-------- Excerpted passage --------
I did see a now-familiar character in two different candidates’ ads. Brandon Judd, president of the National Border Patrol Council, showed up in a frequent Robson ad, touting Robson’s border plan over Lake’s, and in an ad for Lamon. Both candidates got the Border Patrol Council’s endorsement.
It wasn’t until this hour that I saw a Masters ad paid for by Masters, though I’d seen plenty supporting him by Saving Arizona PAC. Masters’ own ad features computer-generated migrants crossing the desert in what he calls an “invasion,” as a drone zips by.
At nearly 6:30 p.m., after more than four hours of local TV viewing, I finally saw a legislative candidate, the first and last we’d see all day. Because of how expensive it is to get on TV these days and how large the market is compared to their districts, most legislative candidates don’t bother.
--------
▸ **Work request A**
In the account of campaign TV ads, at roughly what time did the first legislative candidate appear on screen?
▸ **Work request B**
Continue the account of campaign TV ads from the point where it stops.
-------- Data under study --------
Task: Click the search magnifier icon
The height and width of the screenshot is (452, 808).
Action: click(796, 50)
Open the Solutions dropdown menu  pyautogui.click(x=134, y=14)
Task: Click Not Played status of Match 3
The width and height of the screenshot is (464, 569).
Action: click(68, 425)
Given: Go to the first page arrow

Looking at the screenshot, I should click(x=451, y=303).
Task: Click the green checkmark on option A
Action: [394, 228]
--------
▸ **Exercise output A**
At nearly 6:30 p.m.

▸ **Exercise output B**
But John Arnold, a small business owner (who is not the same John Arnold that’s executive director of the Arizona Board of Regents and former state budget director), isn’t like the rest. The conservative candidate for Legislative District 4’s ad talks about border security, water, the economy and parental rights. We didn’t see ads for any of the other five GOP contenders in this primary, none of whom are incumbents.
7 p.m.: The coveted Jeopardy slot
The back-to-back showing of “Wheel of Fortune” and “Jeopardy” netted lots of political ads. And, perhaps because of over-exposure to the man throughout the day, the winner of Wednesday night’s Wheel looked a whole lot like Lamon. The guy is everywhere. I couldn’t escape him.
After seeing tons of Robson ads in most of the day’s time-blocks, I saw Lake ads during both Wheel and Jeopardy. In one ad, Lake talks about how Robson is a RINO, noting various policies she voted on while a Regent, and says Robson is “trying to buy the election.”
Unrelated, but did you know Steve Harvey, the host of “Family Feud,” also has a show called “Judge Steve Harvey”? He has more jobs than we do!
8 p.m.: It’s not just candidates
Throughout the day, alongside ads for candidates, an issue-based political ad kept popping up.
It targets antitrust legislation, S2992, that would regulate big tech companies, and calls on viewers to contact Kelly and U.S. Sen. Kyrsten Sinema to tell them to oppose the bill.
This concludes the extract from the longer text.